Polyamine metabolism regulates the T cell epigenome through hypusination [ATAC-seq]

We report here a central role for polyamines in T cell differentiation and function. Deficiency in ornithine decarboxylase (ODC), a critical enzyme for polyamine synthesis, resulted in a profound failure of CD4+ T cells to adopt correct subset specification, underscored by ectopic expression of multiple cytokines and lineage- defining transcription factors across TH1, TH2, TH17, and Treg polarizing conditions, and enhanced colitogenic potential. T cells deficient in deoxyhypusine synthase (DHPS) or deoxyhypusine hydroxylase (DOHH), which sequentially utilize polyamines to generate hypusine, phenocopied Odc-deficient T cells, and mice in which T cells lacked Dhps or Dohh developed colitis. Polyamine-hypusine pathway enzyme deficiency caused widespread chromatin and transcriptional dysregulation accompanied by alterations in histone methylation, histone acetylation, and TCA cycle metabolites. Epigenetic modulation by 2-hydroxyglutarate, or histone acetyltransferase inhibition, restored CD4+ T cell subset specification. Thus, polyamine synthesis via hypusine is critical for maintaining the epigenome to focus TH cell subset fidelity.
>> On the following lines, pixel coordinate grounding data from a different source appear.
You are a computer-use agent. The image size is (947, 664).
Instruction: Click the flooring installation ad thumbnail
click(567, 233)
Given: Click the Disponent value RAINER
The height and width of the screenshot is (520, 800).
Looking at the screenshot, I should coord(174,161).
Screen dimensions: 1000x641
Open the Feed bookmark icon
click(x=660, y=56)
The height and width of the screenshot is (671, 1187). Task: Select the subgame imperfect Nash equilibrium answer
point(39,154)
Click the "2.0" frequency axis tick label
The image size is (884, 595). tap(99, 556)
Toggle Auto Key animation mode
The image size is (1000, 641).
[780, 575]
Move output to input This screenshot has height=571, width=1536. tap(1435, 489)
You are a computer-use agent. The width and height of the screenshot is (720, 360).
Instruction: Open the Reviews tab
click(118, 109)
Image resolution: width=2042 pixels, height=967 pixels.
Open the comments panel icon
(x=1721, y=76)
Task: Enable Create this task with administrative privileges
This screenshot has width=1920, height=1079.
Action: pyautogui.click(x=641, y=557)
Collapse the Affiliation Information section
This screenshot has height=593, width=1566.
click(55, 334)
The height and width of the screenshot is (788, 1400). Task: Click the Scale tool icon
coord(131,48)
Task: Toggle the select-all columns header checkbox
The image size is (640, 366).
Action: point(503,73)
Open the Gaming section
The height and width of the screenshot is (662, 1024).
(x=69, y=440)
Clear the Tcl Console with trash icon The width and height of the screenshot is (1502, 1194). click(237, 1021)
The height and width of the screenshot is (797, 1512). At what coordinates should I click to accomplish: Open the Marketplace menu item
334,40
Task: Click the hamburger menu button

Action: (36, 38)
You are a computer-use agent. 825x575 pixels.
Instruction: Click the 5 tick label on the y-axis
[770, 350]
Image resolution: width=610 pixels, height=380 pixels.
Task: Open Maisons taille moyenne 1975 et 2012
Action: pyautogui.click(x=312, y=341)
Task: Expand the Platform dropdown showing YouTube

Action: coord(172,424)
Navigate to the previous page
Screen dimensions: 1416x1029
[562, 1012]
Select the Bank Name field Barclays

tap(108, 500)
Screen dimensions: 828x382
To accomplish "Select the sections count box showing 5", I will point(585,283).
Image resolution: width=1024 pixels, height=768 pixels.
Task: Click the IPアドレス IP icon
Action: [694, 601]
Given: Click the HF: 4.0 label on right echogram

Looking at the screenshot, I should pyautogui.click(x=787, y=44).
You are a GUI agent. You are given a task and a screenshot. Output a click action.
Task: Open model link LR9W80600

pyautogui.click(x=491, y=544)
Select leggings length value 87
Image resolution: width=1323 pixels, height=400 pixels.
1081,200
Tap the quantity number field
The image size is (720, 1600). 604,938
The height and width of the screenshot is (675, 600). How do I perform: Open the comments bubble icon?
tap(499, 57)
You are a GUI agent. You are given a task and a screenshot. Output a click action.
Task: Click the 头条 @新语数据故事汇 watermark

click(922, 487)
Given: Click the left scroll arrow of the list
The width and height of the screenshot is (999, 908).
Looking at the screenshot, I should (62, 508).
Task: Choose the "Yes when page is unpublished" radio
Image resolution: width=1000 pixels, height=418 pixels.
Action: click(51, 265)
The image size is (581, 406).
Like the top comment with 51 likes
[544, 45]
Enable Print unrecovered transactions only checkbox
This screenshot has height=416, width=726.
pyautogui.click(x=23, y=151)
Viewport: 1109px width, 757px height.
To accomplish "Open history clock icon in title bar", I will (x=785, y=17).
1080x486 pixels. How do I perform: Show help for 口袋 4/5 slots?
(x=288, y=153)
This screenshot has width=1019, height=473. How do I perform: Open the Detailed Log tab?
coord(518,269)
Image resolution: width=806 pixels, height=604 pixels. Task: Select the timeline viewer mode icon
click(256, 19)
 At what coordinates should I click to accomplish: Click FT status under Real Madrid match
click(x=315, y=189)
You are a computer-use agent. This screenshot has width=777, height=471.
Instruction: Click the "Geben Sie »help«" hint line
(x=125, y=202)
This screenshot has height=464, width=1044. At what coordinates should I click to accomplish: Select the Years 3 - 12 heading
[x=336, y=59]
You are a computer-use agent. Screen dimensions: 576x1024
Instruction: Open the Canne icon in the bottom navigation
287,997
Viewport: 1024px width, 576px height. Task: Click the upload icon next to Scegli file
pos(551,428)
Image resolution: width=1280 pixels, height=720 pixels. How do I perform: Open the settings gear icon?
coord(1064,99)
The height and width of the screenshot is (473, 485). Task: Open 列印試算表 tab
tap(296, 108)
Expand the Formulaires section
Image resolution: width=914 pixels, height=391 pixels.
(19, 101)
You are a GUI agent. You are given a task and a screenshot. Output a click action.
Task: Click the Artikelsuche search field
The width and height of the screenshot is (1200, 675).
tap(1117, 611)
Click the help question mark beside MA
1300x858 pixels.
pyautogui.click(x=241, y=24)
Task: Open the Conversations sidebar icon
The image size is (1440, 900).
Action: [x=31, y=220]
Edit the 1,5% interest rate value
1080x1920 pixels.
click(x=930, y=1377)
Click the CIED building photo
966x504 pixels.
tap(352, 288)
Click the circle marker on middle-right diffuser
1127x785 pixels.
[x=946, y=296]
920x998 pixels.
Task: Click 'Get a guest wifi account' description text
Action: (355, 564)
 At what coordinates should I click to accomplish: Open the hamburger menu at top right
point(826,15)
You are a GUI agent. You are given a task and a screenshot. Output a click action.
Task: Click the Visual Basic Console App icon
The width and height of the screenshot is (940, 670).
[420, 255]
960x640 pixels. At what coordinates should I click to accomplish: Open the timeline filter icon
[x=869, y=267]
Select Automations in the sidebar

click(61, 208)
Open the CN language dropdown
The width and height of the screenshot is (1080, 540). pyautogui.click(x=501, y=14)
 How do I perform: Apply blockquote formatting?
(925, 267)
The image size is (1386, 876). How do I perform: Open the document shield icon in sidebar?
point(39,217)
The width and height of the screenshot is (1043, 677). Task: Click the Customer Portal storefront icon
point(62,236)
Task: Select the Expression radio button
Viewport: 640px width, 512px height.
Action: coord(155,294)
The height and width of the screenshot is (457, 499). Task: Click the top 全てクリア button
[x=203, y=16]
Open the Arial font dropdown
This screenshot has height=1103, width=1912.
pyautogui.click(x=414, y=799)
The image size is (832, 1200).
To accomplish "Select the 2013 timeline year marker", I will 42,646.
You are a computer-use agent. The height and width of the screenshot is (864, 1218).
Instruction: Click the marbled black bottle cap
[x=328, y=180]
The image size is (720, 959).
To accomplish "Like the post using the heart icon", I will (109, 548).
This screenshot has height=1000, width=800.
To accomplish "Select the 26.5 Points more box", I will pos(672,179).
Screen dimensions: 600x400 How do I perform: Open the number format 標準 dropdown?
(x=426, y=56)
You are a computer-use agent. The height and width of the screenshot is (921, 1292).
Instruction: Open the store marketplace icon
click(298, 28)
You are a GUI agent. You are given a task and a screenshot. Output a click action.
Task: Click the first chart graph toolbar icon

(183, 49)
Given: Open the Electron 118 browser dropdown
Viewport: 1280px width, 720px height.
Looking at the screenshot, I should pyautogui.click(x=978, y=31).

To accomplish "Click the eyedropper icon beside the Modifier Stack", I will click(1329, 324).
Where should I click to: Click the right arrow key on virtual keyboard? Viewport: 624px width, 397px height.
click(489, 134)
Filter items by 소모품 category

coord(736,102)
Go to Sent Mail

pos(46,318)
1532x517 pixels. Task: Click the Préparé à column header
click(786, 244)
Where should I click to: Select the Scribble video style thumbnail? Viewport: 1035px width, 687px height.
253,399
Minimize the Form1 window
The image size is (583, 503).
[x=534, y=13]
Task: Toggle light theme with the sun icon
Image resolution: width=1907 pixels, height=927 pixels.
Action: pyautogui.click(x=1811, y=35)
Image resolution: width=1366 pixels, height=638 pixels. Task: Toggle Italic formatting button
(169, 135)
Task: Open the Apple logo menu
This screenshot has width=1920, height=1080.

Overall design: Mice expressing Cre recombinase (CD4Cre) under the control of the CD4 promoter were crossed with Dohh flox/flox and Odc flox/flox mice. CD4 T cells were isolated from the spleen and lymph node of these animals and cultured in T helper subset polarizing conditions. The transcriptome and chromatin accessibility of 3-4 biological replicates per T cell subset in Cre- (WT) or Cre+ (KO) were analysed.